* [Supplied records]:
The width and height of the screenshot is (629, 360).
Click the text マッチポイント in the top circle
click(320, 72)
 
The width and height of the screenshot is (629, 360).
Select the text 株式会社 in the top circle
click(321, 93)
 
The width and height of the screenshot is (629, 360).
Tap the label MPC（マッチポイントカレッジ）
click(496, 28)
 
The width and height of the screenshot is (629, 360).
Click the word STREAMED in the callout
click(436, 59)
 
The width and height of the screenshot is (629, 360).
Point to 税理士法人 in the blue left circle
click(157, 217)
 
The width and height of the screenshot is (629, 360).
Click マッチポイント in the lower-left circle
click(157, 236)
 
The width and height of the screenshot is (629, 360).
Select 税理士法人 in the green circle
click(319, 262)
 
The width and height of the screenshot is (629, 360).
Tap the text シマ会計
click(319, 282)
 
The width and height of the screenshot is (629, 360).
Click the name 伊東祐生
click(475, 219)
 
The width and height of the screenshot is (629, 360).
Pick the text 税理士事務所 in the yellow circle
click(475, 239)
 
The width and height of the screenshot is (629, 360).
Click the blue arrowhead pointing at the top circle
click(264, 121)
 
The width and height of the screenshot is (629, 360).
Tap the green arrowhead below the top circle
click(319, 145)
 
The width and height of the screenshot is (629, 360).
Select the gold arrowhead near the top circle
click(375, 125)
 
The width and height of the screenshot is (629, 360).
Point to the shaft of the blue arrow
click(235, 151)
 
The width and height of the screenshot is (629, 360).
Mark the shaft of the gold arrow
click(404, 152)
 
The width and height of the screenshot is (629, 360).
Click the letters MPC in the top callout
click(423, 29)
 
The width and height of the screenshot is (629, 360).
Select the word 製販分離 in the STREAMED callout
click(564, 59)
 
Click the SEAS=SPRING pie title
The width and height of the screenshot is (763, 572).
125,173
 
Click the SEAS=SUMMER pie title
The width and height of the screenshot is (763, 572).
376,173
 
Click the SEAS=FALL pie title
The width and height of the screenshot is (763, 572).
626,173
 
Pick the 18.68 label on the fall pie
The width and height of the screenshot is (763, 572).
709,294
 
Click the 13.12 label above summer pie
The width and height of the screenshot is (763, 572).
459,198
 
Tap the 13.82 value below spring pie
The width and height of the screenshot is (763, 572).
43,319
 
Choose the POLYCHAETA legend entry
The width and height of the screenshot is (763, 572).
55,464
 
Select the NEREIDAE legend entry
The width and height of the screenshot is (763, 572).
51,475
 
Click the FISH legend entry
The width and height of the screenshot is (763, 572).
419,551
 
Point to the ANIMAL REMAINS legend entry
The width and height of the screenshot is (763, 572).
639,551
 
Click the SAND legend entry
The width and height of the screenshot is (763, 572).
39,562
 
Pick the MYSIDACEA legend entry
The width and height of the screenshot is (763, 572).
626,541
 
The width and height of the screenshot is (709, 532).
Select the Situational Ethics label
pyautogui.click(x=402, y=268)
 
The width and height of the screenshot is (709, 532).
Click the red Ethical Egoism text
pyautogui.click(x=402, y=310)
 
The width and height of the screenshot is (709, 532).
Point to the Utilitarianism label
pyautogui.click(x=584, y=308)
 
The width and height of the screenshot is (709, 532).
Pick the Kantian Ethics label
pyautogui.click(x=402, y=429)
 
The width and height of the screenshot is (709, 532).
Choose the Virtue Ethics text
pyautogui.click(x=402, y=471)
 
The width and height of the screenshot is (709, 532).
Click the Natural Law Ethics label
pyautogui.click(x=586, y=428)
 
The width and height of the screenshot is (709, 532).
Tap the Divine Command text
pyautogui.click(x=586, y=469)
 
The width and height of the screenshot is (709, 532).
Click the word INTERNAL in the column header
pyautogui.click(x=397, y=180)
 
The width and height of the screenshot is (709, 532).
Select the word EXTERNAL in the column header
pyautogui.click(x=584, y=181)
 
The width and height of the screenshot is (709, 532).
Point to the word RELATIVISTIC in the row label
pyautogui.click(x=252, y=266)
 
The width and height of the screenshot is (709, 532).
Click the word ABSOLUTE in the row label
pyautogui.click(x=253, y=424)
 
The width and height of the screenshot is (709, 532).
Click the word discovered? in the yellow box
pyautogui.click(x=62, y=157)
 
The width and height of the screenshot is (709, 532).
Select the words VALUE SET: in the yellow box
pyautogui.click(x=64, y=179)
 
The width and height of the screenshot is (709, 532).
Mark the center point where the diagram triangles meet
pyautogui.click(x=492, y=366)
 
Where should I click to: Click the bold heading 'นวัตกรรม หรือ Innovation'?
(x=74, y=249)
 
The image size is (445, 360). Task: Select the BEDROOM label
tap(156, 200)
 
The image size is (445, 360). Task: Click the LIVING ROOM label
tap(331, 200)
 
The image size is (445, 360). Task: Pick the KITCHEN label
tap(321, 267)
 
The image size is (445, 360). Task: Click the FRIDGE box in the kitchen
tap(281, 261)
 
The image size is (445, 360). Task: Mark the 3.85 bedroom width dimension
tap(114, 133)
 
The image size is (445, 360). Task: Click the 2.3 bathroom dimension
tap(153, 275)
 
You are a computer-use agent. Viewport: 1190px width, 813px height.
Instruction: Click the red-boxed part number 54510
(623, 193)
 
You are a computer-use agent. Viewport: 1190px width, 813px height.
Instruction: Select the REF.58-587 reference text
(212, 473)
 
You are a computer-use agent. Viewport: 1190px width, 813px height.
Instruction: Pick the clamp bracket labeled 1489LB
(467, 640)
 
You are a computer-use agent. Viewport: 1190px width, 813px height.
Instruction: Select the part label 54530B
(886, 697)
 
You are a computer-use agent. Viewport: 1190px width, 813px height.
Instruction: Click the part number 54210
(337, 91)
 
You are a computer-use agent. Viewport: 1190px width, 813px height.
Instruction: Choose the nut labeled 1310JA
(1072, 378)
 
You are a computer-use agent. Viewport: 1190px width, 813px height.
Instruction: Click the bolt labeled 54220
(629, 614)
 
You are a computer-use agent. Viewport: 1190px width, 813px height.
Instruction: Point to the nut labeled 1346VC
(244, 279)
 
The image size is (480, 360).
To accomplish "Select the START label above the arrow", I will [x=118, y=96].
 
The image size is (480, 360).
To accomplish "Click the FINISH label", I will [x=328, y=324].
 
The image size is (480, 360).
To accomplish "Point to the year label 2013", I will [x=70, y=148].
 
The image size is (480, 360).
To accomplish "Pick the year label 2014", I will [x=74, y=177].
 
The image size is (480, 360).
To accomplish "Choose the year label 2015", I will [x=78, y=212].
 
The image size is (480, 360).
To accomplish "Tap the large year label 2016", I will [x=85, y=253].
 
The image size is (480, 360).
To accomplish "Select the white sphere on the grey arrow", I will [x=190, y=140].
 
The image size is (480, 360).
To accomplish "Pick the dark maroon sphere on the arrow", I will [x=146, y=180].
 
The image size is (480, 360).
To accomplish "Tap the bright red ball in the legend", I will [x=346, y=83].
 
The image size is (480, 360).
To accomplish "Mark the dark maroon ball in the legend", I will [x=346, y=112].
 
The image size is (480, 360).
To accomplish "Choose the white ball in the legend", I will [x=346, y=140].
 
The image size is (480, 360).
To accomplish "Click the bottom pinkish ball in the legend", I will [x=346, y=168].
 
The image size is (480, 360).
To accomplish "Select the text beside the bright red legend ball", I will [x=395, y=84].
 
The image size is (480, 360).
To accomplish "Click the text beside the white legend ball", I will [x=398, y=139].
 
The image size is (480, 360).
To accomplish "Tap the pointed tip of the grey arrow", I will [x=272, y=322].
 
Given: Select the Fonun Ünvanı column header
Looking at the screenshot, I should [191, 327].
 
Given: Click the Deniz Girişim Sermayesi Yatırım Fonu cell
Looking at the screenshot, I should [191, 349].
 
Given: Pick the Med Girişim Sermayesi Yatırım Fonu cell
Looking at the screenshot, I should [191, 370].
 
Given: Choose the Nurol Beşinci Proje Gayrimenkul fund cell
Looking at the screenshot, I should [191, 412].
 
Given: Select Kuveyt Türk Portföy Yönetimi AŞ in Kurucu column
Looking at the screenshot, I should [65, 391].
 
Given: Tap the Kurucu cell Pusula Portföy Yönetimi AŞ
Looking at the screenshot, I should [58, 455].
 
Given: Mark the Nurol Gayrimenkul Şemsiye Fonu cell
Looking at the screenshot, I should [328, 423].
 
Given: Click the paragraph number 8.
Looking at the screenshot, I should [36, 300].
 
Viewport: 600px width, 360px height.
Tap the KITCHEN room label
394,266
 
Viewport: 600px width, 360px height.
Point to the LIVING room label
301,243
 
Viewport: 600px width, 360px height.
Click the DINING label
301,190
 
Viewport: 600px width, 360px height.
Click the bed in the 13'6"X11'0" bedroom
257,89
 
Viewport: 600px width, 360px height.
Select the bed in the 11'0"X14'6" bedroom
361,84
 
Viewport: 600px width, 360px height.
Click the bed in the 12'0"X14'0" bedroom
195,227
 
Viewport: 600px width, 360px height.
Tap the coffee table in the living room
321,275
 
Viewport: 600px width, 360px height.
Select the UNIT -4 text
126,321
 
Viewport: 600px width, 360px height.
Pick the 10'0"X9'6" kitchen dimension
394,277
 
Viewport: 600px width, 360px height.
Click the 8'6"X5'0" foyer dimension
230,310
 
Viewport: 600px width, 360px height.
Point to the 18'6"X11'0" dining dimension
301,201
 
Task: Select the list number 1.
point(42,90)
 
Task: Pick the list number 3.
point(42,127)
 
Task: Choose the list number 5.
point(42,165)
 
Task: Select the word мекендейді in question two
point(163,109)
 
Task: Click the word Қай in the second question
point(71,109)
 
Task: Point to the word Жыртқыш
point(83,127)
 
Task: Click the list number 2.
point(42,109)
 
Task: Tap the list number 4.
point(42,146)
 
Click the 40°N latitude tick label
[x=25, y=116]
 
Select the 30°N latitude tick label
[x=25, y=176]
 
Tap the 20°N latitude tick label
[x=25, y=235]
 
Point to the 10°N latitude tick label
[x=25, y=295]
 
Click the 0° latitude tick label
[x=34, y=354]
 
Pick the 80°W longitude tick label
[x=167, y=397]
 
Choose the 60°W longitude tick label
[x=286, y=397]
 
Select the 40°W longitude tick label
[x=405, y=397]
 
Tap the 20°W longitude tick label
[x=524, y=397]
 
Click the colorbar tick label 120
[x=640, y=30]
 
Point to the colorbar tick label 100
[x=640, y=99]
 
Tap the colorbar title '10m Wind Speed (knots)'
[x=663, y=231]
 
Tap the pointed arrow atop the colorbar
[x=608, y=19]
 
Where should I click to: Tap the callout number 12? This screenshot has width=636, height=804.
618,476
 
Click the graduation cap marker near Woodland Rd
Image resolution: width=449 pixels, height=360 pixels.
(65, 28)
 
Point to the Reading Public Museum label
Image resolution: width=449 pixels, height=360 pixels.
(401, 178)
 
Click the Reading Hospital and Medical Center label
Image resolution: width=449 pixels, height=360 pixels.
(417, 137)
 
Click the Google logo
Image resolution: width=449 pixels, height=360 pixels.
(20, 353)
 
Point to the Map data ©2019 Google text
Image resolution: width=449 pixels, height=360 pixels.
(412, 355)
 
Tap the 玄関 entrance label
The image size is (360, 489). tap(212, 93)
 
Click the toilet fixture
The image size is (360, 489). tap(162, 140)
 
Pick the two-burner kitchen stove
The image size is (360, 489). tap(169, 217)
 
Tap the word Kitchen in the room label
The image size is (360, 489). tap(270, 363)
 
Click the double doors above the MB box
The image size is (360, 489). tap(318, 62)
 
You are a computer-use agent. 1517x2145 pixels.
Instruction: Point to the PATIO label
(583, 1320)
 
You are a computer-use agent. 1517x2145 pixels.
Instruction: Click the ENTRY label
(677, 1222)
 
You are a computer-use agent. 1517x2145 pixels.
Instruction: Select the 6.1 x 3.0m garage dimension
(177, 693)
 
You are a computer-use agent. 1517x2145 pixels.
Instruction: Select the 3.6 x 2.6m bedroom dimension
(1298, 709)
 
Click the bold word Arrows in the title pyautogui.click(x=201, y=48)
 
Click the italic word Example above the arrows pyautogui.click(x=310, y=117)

* [Exercise objective]:
Render the records above, from the first line through the line containing "click(321, 93)" (inclusive), as a Markdown table with the columns "Row" and "Content". Number each line in "Row" and leave out blank lines.

* [In response]:
| Row | Content |
|---|---|
| 1 | The width and height of the screenshot is (629, 360). |
| 2 | Click the text マッチポイント in the top circle |
| 3 | click(320, 72) |
| 4 | The width and height of the screenshot is (629, 360). |
| 5 | Select the text 株式会社 in the top circle |
| 6 | click(321, 93) |